Claude 3.7 Sonnet — hybrid reasoning
Anthropic's first model with an explicit 'extended thinking' mode — letting users toggle the reasoning depth. Topped SWE-bench for autonomous software engineering tasks. The practitioner shift toward reasoning models accelerated.
DeepSeek R1 — the 'DeepSeek shock'
A Chinese lab released an open-weight reasoning model trained for approximately $6M — matching OpenAI o1 on coding and maths. It became the #1 free app on the US iOS App Store within days. The narrative that frontier AI required billions in training compute collapsed overnight.
2024
OpenAI o3, Gemini 2.0, DeepSeek V3
A landmark month: o3 achieved near-human scores on ARC-AGI; Gemini 2.0 Flash matched o1 performance at lower cost; DeepSeek V3 quietly shipped as a top-tier open-weight model. The frontier moved dramatically in 30 days.

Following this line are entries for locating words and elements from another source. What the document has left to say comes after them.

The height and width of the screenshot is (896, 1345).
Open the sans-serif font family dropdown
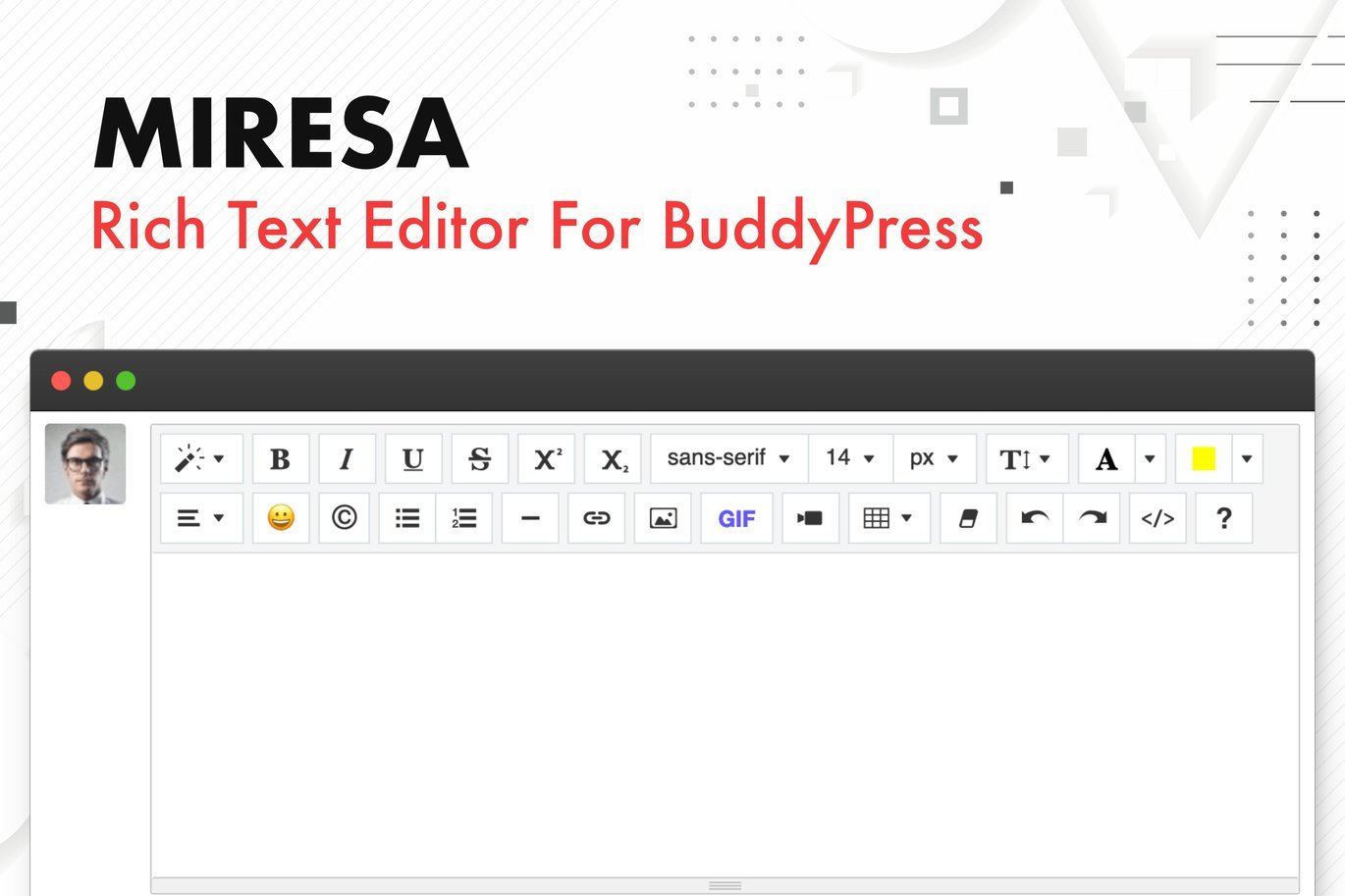726,457
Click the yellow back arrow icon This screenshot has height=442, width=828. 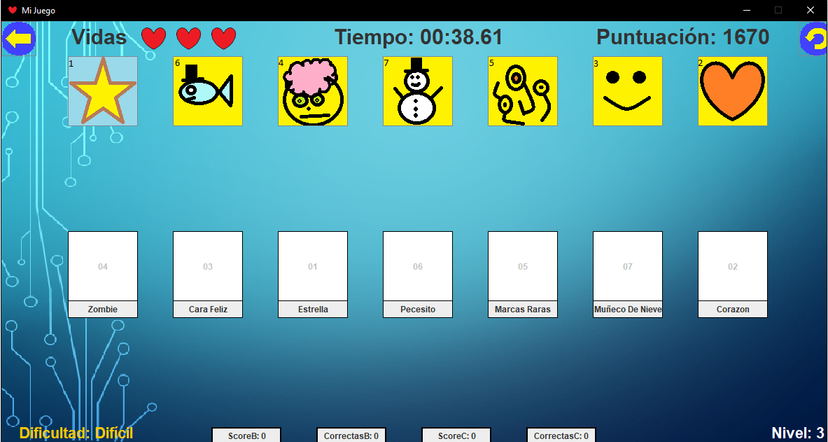18,39
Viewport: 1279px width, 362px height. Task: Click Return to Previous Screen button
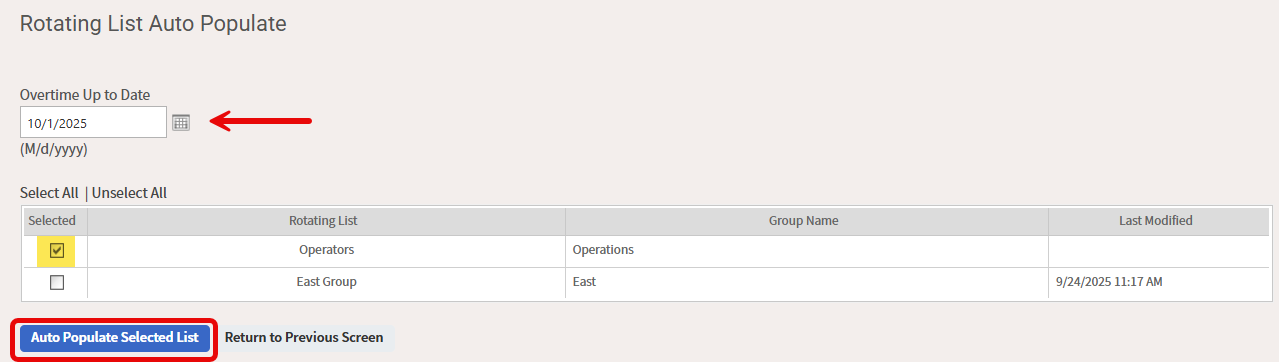304,338
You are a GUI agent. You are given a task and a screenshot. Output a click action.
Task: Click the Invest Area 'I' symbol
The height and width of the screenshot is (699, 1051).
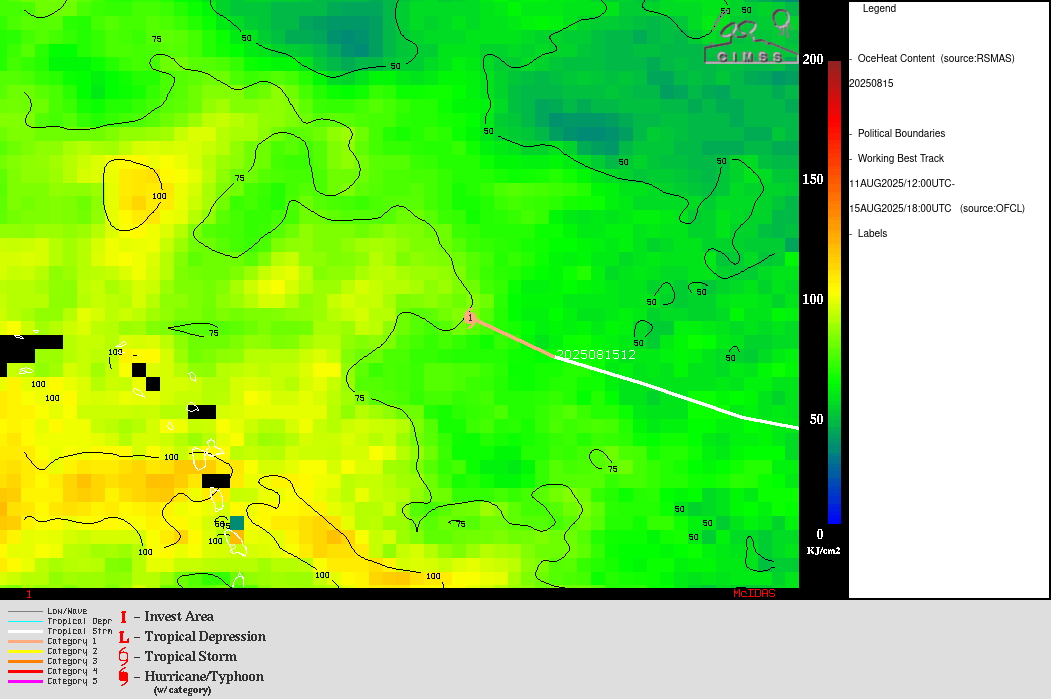point(123,617)
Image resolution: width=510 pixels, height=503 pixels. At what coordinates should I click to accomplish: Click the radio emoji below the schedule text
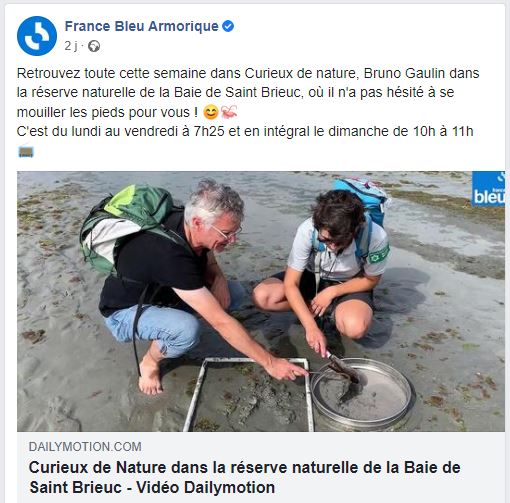pos(26,152)
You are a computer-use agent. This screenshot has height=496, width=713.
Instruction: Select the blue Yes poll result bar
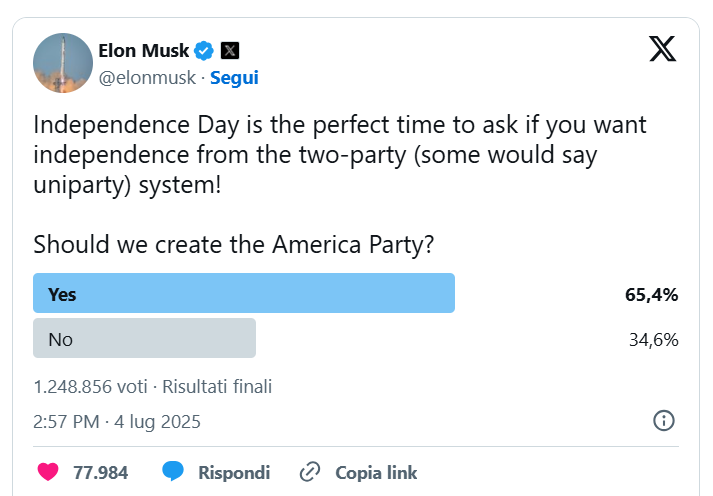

Anthropic open-sources MCP
The Model Context Protocol defined how AI assistants connect to external tools and data sources — files, databases, APIs, services. Within weeks, hundreds of MCP servers appeared. MCP became the de facto standard for AI tool integration in 2025.

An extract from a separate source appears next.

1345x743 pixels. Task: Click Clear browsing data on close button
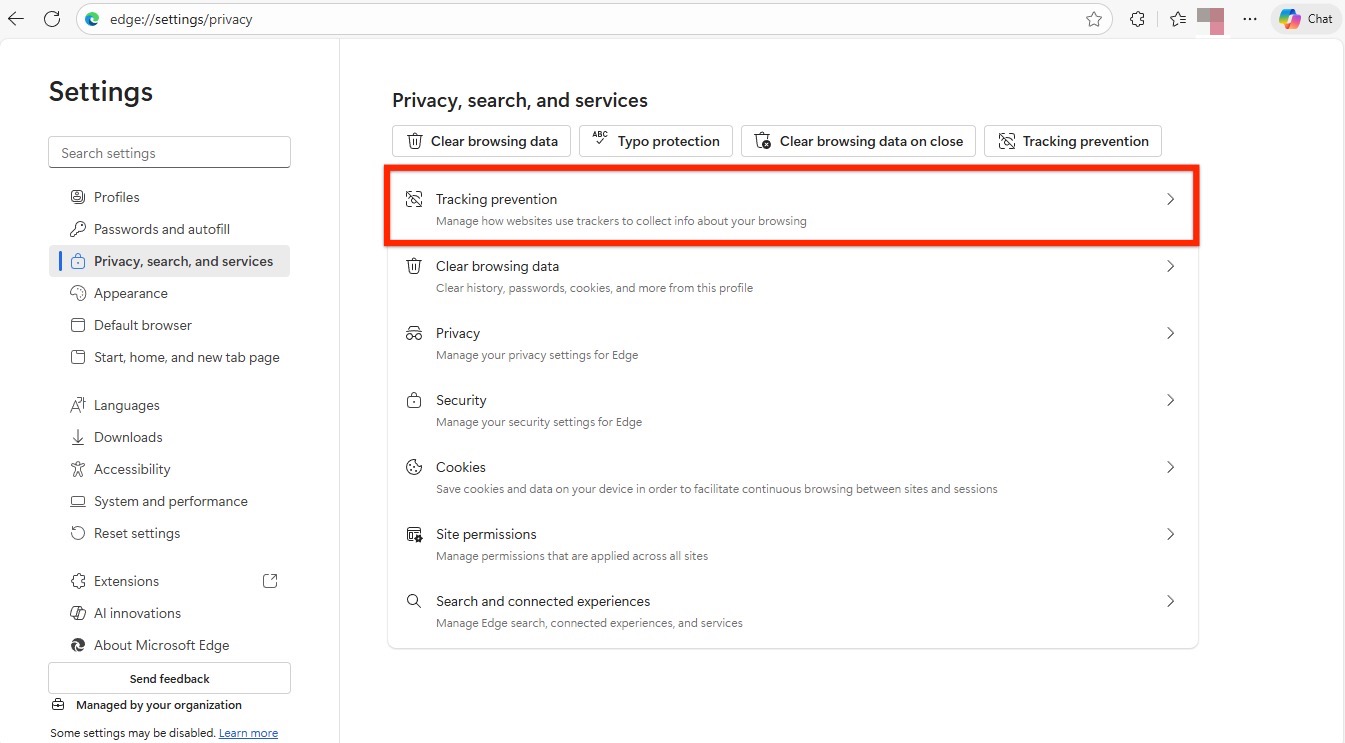[x=858, y=141]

Llama 3.2 adds vision and mobile
Meta added visual understanding to Llama and released models small enough to run on smartphones. On-device AI became practical for the first time on consumer hardware.

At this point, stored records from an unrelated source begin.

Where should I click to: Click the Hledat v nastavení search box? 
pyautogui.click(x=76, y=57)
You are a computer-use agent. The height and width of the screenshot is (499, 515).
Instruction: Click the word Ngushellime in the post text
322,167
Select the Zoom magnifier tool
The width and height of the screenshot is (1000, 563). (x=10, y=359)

OpenAI o1 — reasoning models arrive
o1 allocated compute to 'thinking before answering' — generating an internal chain of reasoning invisible to users. It scored above PhD level on maths and science benchmarks. Test-time compute emerged as a new design dimension.
Claude 3.5 Sonnet surpasses Opus
A mid-tier model beating the flagship at lower cost. This broke the assumption that 'best quality = most expensive.' Cost-performance optimisation became a primary engineering concern from this point forward.
GPT-4o released
Faster, cheaper, and natively multimodal — audio, text, and images in a single model. Real-time voice mode with natural interruptions previewed a new tier of human-AI interaction. Speed and cost dropped 2× vs GPT-4 Turbo.
Meta releases Llama 3
Llama 3 70B matched proprietary models on most benchmarks. The era of 'open-weight models can compete with closed models' began in earnest. Developers gained a credible alternative to API-only providers.
Anthropic launches Claude 3 (Haiku, Sonnet, Opus)
The first coherent model family with clear capability/cost/speed tiers. Opus topped GPT-4 on multiple benchmarks. The tiered release became the template every lab copied in 2024–2025.
OpenAI debuts Sora
Sora produced photorealistic video from text prompts at a quality that shocked the industry. It signalled that generative AI's next frontier was temporal media, not just static images.